### Try it
Without including any pictures, copy every line below exactly.
■ ■ ■
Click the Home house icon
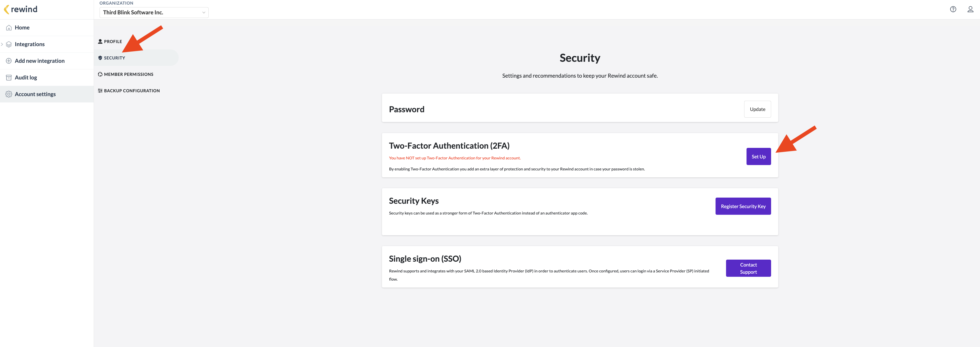 point(9,28)
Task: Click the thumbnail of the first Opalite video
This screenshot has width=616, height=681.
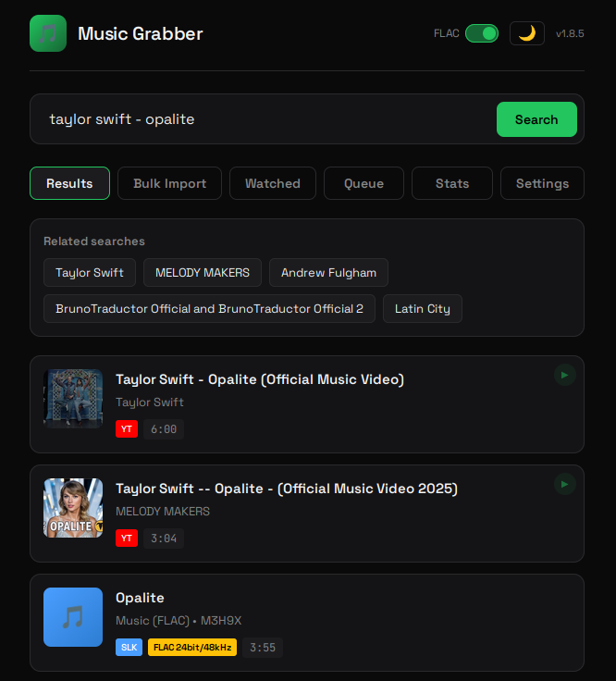Action: (73, 399)
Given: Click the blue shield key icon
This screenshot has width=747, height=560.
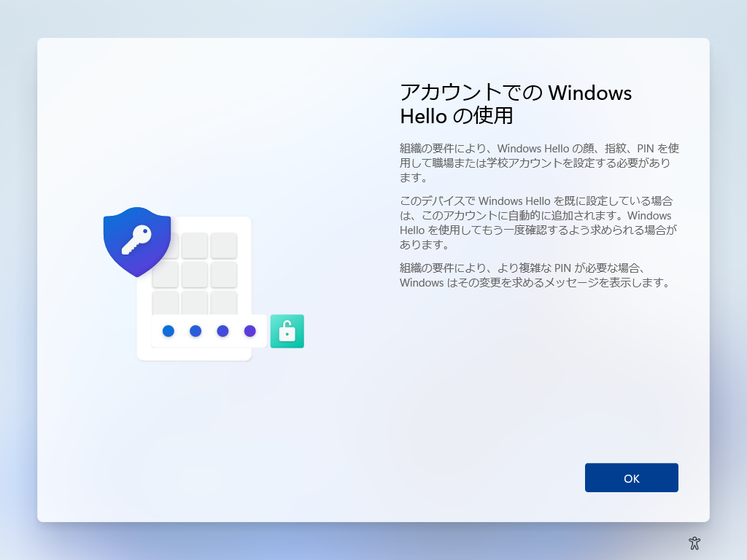Looking at the screenshot, I should click(137, 242).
■ ■ ■
### Solution for this problem
Click the Home house icon
 point(9,28)
Task: Click the thumbnail of the first Opalite video
This screenshot has width=616, height=681.
Action: (73, 399)
Given: Click the blue shield key icon
This screenshot has width=747, height=560.
Looking at the screenshot, I should click(137, 242).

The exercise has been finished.